(Exercise input Opens)
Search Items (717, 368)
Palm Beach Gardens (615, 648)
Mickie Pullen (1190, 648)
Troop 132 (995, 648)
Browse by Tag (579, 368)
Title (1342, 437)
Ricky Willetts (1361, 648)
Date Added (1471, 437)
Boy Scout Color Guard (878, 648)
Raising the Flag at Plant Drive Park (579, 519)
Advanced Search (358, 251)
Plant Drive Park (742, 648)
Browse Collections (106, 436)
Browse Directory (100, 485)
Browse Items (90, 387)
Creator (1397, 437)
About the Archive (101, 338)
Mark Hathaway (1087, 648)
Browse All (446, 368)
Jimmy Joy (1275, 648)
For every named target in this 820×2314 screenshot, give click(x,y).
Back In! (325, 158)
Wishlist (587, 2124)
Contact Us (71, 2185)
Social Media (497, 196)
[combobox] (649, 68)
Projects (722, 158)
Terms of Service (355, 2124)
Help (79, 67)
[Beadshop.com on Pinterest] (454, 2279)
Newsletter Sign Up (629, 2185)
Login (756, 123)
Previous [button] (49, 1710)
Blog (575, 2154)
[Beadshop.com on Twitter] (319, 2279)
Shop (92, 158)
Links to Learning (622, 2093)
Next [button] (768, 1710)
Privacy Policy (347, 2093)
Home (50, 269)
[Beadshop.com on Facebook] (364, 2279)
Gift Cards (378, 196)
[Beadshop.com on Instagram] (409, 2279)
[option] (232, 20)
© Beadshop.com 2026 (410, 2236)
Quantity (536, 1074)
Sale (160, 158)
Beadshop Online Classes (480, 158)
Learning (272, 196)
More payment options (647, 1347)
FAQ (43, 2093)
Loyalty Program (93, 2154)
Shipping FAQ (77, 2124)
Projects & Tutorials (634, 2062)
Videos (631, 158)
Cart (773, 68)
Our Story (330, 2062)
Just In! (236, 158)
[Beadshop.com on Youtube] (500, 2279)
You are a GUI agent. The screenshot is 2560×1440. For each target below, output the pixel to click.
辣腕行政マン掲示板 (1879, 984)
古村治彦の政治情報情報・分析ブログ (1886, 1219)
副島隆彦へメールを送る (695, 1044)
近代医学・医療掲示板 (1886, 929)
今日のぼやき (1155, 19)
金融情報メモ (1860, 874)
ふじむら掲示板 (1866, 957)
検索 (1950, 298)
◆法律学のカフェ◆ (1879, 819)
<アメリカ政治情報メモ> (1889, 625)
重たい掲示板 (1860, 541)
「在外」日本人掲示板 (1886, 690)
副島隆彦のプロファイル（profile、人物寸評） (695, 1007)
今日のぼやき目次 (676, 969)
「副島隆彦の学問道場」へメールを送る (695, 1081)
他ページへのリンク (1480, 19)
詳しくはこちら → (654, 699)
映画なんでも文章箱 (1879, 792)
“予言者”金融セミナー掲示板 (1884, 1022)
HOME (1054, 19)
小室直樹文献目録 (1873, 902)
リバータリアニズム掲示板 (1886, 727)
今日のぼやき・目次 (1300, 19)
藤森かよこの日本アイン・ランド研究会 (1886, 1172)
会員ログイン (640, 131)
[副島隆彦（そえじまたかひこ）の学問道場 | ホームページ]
(Exercise input Closes)
Your goal | Reproduce, exactly, all the lines shown above.

Response to the exercise |
Search Items (717, 368)
Palm Beach Gardens (615, 648)
Mickie Pullen (1190, 648)
Troop 132 (995, 648)
Browse by Tag (579, 368)
Title (1342, 437)
Ricky Willetts (1361, 648)
Date Added (1471, 437)
Boy Scout Color Guard (878, 648)
Raising the Flag at Plant Drive Park (579, 519)
Advanced Search (358, 251)
Plant Drive Park (742, 648)
Browse Collections (106, 436)
Browse Directory (100, 485)
Browse Items (90, 387)
Creator (1397, 437)
About the Archive (101, 338)
Mark Hathaway (1087, 648)
Browse All (446, 368)
Jimmy Joy (1275, 648)
For every named target in this 820×2314 screenshot, give click(x,y).
Back In! (325, 158)
Wishlist (587, 2124)
Contact Us (71, 2185)
Social Media (497, 196)
[combobox] (649, 68)
Projects (722, 158)
Terms of Service (355, 2124)
Help (79, 67)
[Beadshop.com on Pinterest] (454, 2279)
Newsletter Sign Up (629, 2185)
Login (756, 123)
Previous [button] (49, 1710)
Blog (575, 2154)
[Beadshop.com on Twitter] (319, 2279)
Shop (92, 158)
Links to Learning (622, 2093)
Next [button] (768, 1710)
Privacy Policy (347, 2093)
Home (50, 269)
[Beadshop.com on Facebook] (364, 2279)
Gift Cards (378, 196)
[Beadshop.com on Instagram] (409, 2279)
[option] (232, 20)
© Beadshop.com 2026 (410, 2236)
Quantity (536, 1074)
Sale (160, 158)
Beadshop Online Classes (480, 158)
Learning (272, 196)
More payment options (647, 1347)
FAQ (43, 2093)
Loyalty Program (93, 2154)
Shipping FAQ (77, 2124)
Projects & Tutorials (634, 2062)
Videos (631, 158)
Cart (773, 68)
Our Story (330, 2062)
Just In! (236, 158)
[Beadshop.com on Youtube] (500, 2279)
You are a GUI agent. The screenshot is 2560×1440. For each target below, output the pixel to click.
辣腕行政マン掲示板 (1879, 984)
古村治彦の政治情報情報・分析ブログ (1886, 1219)
副島隆彦へメールを送る (695, 1044)
近代医学・医療掲示板 (1886, 929)
今日のぼやき (1155, 19)
金融情報メモ (1860, 874)
ふじむら掲示板 (1866, 957)
検索 (1950, 298)
◆法律学のカフェ◆ (1879, 819)
<アメリカ政治情報メモ> (1889, 625)
重たい掲示板 (1860, 541)
「在外」日本人掲示板 (1886, 690)
副島隆彦のプロファイル（profile、人物寸評） (695, 1007)
今日のぼやき目次 (676, 969)
「副島隆彦の学問道場」へメールを送る (695, 1081)
他ページへのリンク (1480, 19)
詳しくはこちら → (654, 699)
映画なんでも文章箱 (1879, 792)
“予言者”金融セミナー掲示板 (1884, 1022)
HOME (1054, 19)
小室直樹文献目録 (1873, 902)
リバータリアニズム掲示板 (1886, 727)
今日のぼやき・目次 (1300, 19)
藤森かよこの日本アイン・ランド研究会 (1886, 1172)
会員ログイン (640, 131)
[副島隆彦（そえじまたかひこ）の学問道場 | ホームページ]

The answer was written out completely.